保安隊海へ行く 118
黙ってエレベータから降りる要。それに続く誠。フロアーには相変わらず生活臭と言うものがしない。誠は少し不安を抱えたまま、慣れた調子で歩く要の後に続いた。東南角部屋。このマンションでも一番の物件であろうところで要は足を止める。
「ちょっと待ってろ」
そう言うと要はドアの横にあるセキュリティーディスプレイに10桁を超える数字を入力する。自動的に開かれるドア。茜はそのまま部屋に入った。
「別に遠慮しなくても良いぜ」
ブーツを脱ぎにかかる要。誠は仕方なく一人暮らしには大きすぎる玄関に入った。ドアが閉まると同時に、染み付いたタバコの匂いが誠の鼻をついた。靴を脱ぎながら誠は周りを見渡した。玄関の手前のには楽に八畳はあるかという廊下のようなスペース。開けっ放しの居間への扉の向こうには、安物のテーブルと、椅子が三つ置かれている。テーブルの上にはファイルが一つと、酒瓶が五本。その隣にはつまみの裂きイカの袋が空けっ放しになっている。
「あんま人に見せられたもんじゃねえな」
そう言いながら要はすでにタバコに火をつけて、誠が部屋に上がるのを待っていた。
「ビールでも飲むか?」
そう言うと返事も聞かずにそのまま廊下を歩き、奥の部屋に入る要。ついて行った誠だが、そこには冷蔵庫以外は何も見るモノは無かった。
「西園寺さん。食事とかどうしてるんですか?」
「ああ、いつも外食で済ませてる。楽だからな」
そう言って要は缶ビールを誠に差し出す。
「空いてる部屋あったろ?あそこに椅子あるからそっち行くか」
そう言うと要はスモークチーズを取り出して台所のようなところを出る。
「別に面白いものはねえよ」
居間に入った彼女は椅子に腰掛けると、テーブルに置きっぱなしのグラスに手元にあったウォッカを注いだ。

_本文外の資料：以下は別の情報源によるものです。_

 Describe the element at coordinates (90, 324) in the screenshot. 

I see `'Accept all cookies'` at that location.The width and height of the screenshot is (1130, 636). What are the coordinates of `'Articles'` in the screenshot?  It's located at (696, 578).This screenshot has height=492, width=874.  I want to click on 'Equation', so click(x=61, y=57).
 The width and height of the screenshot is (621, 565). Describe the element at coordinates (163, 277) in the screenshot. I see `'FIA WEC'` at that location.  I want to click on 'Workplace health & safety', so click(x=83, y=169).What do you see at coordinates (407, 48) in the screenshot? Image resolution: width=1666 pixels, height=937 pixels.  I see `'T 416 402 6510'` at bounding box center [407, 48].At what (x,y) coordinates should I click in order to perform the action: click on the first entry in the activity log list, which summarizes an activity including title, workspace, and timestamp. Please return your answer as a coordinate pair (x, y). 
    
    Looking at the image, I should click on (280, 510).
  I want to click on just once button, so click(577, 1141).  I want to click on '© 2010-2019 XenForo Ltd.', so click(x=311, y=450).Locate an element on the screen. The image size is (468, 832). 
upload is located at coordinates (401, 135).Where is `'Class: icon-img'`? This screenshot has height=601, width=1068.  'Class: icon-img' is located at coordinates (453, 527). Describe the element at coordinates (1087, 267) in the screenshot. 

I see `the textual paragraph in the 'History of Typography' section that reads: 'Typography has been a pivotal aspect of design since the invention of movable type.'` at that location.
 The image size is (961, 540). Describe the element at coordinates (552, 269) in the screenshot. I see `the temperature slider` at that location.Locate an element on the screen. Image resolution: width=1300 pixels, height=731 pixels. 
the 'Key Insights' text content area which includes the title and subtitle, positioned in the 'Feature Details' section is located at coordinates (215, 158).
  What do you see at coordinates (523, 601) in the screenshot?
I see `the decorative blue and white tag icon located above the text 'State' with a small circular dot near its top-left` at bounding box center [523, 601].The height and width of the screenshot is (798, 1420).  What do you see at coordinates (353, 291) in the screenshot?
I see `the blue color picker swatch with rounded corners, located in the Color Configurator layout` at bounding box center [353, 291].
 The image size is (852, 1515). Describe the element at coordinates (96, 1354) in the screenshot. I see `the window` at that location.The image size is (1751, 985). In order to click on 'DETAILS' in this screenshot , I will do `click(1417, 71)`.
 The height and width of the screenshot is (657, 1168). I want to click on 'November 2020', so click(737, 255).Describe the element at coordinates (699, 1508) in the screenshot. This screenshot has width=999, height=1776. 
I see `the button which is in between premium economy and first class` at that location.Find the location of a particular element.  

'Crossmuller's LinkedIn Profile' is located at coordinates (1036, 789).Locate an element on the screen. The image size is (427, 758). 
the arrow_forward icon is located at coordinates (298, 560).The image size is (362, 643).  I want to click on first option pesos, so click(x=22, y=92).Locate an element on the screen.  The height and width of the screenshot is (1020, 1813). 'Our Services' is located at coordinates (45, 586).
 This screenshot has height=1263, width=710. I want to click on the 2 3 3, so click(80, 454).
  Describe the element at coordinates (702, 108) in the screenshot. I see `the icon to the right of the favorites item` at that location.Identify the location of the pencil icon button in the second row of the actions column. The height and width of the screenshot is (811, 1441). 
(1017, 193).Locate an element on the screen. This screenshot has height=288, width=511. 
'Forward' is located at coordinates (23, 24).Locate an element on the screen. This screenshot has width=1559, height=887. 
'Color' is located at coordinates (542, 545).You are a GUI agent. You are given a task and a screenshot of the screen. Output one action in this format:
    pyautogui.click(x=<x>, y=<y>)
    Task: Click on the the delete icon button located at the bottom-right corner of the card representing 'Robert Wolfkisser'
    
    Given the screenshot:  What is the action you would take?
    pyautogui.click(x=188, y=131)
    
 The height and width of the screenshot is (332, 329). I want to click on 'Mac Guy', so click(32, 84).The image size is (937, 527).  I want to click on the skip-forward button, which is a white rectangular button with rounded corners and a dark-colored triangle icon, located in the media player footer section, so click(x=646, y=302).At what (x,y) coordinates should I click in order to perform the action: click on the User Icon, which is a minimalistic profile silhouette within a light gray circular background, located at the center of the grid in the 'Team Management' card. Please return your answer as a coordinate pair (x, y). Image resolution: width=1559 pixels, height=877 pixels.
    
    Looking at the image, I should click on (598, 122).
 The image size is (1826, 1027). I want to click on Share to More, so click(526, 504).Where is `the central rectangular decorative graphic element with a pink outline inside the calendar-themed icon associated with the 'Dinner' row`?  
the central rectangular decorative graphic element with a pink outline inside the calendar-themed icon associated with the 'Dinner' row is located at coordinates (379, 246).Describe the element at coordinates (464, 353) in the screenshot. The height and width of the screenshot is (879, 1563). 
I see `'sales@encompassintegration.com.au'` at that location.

「まあ、冷蔵庫は置いていくつもりだからな。問題は隣の部屋のモノだ」
口に一口分、ウォッカを含む要。グラスを置いた手で、スライス済みのスモークチーズを一切れ誠に差し出す。誠はビールのプルタブを切り、そのままのどに流し込んだ。
「隣は何の部屋なんですか?」
予想はついているが念のため尋ねる誠。
「ああ、寝室だ。ベッドは置いていくから。とりあえず布団一式とちょっと必要なファイルがあってな」
今度はタバコを一回ふかして、そのまま安物のステンレスの灰皿に吸殻を押し付ける。
「まあ、野球部の監督としては結構大事なもんだ」
要は今度はグラスの半分ほどあるウォッカを一息で飲み下した。